# Charging Battery on ATV



## LEtitsnoW21 (Jan 14, 2010)

Never tried to trickle while the battery is attached but came across the idea when I was re installing my spare battery the other day. What do you guys think if the key is not engaged and no electricity is flowing besides that of the trickle? Will this fry the wires etc.?? Thanks!

Evan


----------



## Kubota 8540 (Sep 25, 2009)

I use something similar to this............. http://www.gemplers.com/product/165419/Battery-Doc-Battery-Charging-Station-1-amp


----------



## eshskis (Dec 1, 2008)

http://atvconnection.com/Features/Feature_Articles/A-primer-on-ATV-batteries.cfm


----------



## MtnCowboy (Dec 20, 2009)

Shouldn't be a problem with the key on or off as long as the trickle charger is designed for an ATV/bike battery. But why have the key on?

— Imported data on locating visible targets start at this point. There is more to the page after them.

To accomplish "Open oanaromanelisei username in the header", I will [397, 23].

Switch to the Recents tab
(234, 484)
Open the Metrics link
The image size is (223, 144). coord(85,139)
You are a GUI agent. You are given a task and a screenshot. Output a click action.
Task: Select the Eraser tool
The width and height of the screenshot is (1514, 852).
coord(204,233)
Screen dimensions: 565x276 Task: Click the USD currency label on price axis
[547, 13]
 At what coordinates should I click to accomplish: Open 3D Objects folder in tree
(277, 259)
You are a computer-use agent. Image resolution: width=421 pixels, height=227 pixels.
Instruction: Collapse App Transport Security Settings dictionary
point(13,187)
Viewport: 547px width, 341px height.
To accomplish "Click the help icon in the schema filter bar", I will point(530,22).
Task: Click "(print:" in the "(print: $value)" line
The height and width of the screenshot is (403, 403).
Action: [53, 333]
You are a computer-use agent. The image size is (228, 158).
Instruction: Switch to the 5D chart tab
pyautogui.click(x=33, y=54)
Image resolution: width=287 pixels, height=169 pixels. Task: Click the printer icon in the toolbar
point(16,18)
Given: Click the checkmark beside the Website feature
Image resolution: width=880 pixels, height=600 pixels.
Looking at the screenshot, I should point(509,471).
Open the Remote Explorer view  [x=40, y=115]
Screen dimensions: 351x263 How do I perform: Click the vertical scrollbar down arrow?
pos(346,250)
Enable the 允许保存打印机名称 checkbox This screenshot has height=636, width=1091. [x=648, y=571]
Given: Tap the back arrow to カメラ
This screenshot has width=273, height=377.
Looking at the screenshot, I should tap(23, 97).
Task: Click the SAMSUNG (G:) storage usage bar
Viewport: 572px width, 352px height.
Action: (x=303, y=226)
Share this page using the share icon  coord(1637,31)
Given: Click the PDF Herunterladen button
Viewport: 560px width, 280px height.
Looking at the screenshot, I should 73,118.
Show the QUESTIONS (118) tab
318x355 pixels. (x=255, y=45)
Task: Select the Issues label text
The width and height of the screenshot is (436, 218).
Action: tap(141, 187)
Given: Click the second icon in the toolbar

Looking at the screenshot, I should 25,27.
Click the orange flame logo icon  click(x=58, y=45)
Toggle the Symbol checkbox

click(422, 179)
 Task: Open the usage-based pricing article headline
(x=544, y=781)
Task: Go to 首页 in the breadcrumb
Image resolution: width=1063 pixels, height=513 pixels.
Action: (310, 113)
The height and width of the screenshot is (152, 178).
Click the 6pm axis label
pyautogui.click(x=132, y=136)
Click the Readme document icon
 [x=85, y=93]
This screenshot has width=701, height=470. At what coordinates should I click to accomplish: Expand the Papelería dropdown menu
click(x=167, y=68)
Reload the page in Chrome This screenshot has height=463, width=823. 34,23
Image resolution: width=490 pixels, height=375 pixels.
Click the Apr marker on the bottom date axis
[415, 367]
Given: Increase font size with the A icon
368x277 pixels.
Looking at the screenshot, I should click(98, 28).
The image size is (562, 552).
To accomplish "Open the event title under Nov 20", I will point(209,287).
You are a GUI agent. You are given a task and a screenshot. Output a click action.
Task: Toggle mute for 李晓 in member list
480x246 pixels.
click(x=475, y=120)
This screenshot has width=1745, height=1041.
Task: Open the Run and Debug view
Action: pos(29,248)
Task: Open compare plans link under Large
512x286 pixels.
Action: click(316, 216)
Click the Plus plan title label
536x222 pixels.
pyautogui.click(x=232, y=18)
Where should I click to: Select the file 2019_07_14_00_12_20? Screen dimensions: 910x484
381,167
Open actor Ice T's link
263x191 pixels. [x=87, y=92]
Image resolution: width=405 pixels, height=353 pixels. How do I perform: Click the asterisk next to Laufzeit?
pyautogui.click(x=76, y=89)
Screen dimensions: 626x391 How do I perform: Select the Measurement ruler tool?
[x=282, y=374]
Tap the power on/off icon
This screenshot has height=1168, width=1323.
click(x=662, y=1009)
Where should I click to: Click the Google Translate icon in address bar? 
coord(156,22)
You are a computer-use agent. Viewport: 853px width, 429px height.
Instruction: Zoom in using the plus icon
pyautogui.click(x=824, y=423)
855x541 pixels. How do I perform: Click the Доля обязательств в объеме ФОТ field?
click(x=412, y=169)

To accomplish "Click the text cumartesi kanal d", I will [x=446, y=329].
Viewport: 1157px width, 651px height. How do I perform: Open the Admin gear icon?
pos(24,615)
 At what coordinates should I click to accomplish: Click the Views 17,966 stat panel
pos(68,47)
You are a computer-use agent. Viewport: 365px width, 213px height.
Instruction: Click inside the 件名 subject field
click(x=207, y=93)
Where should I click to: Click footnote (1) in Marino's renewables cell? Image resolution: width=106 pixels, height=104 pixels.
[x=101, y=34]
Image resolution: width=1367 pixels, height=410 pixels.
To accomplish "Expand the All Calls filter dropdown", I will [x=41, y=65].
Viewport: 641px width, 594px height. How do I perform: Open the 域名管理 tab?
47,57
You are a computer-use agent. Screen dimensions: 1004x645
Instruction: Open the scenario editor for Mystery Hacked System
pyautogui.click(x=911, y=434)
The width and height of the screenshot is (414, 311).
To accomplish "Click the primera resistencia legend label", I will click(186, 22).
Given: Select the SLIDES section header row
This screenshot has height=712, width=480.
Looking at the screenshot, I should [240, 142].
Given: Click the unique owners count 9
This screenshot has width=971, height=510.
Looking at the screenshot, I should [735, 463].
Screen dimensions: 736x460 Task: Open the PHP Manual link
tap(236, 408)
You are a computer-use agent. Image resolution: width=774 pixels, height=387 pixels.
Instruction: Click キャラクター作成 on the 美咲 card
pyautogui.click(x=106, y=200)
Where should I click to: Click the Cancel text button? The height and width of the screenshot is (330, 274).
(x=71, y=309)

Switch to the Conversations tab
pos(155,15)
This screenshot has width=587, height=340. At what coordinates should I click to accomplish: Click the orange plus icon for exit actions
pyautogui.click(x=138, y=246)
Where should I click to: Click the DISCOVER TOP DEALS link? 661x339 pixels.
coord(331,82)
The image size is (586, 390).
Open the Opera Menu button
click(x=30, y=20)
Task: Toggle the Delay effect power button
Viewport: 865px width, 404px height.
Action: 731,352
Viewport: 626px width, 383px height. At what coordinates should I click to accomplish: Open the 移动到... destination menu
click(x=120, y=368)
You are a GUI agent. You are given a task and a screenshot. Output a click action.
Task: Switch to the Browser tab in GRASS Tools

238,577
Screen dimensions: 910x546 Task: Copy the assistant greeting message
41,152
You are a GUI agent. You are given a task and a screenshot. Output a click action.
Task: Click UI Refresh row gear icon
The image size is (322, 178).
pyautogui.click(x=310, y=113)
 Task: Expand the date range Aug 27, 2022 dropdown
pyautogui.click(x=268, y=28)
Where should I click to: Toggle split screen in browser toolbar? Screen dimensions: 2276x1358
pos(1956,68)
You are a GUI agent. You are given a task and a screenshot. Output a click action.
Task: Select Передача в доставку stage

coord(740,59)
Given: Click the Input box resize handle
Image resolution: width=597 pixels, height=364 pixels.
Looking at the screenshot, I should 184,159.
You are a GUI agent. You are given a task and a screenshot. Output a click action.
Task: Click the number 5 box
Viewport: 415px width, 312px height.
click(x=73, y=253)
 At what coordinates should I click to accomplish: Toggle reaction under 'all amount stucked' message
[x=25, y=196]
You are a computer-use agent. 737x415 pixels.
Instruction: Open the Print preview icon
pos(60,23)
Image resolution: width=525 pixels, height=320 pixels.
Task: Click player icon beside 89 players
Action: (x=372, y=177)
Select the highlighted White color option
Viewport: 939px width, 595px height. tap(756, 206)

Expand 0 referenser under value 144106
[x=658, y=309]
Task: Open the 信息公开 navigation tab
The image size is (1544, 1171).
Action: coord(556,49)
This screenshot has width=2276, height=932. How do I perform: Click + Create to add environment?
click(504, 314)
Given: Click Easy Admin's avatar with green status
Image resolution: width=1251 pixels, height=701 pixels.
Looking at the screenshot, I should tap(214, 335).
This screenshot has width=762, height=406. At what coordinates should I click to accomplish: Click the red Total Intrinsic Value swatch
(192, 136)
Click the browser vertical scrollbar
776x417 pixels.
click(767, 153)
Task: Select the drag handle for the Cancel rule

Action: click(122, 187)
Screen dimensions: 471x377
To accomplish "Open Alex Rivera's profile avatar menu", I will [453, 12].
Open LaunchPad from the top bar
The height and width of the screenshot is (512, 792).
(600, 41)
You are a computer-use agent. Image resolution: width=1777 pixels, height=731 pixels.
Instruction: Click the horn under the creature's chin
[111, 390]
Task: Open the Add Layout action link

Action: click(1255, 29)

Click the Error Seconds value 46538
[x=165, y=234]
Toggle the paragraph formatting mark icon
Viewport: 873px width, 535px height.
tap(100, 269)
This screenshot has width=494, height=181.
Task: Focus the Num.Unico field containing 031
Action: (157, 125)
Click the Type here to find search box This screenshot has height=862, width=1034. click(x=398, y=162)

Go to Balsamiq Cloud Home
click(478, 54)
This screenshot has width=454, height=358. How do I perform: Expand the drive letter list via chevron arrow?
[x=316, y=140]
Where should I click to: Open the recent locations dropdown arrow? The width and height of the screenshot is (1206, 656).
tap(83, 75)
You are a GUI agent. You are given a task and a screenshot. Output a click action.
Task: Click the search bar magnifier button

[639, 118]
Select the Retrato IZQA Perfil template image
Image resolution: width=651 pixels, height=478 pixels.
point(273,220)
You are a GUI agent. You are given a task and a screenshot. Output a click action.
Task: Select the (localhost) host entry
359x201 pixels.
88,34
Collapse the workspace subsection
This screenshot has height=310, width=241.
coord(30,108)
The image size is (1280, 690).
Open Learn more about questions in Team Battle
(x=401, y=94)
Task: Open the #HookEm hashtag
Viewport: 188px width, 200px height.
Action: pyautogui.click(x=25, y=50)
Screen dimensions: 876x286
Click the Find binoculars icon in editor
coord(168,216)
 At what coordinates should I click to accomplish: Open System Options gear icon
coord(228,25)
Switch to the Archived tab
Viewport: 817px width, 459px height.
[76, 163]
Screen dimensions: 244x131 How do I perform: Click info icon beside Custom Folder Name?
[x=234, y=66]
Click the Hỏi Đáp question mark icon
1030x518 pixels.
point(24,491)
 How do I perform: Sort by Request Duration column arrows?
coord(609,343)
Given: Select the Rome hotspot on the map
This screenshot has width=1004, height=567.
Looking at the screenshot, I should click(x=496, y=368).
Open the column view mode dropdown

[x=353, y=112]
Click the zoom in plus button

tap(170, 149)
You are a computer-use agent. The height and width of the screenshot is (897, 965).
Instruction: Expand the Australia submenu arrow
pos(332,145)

I use a 1.25a Battery Tender. It plugs into an exterior connector at the rear of the ATV and the battery always stays connected to the ATV circuits. You could probably connect any kind of charger you want as long as you don't boil the battery. Usually the concern with charging starting batteries is overvoltage or overcurrent that can disrupt sensitive electronics like computer modules in cars. Even 15 feet of 16 gauge wire will handle 12a at nominal 12v. But if in doubt, disconnect the bat.


----------



## LEtitsnoW21 (Jan 14, 2010)

Thanks for the feedback guys!


----------



## the_experience (Feb 28, 2007)

FWIW I spent the money to get a good AGM battery for my old man's Sportsman 500 a few years ago and bought him when of the battery tender juniors (the .75 amp one) at the same time. I wired the ring terminal quick connect harness on and ran the cord out so when he's done plowing he can just plug it in. I wired his headlights so the two lower ones plus the handlebar pod mounted on come on at the same time and he uses a winch to lift the plow so the charging system has a tough time keeping up. It worked so well and has been 100% hassle free for over 3 years now so I did exactly the same thing on my old Honda though I have the 1.25 amp battery tender. If you're looking for a battery maintainer I can't say anything but good things about the Deltran Battery Tender series. Yes, they cost a little more than the more generic ones, but they work fantastic. I even use mine for charging my 7.5 aH VRLA depth finder batteries.


----------



## benk777 (Nov 2, 2009)

I use a 4-port Battery Tender. One for my 48" Scag ZTR, one for the Rincon Plow, one for the 89 Supra, and an open spot for another toy!

Ben


----------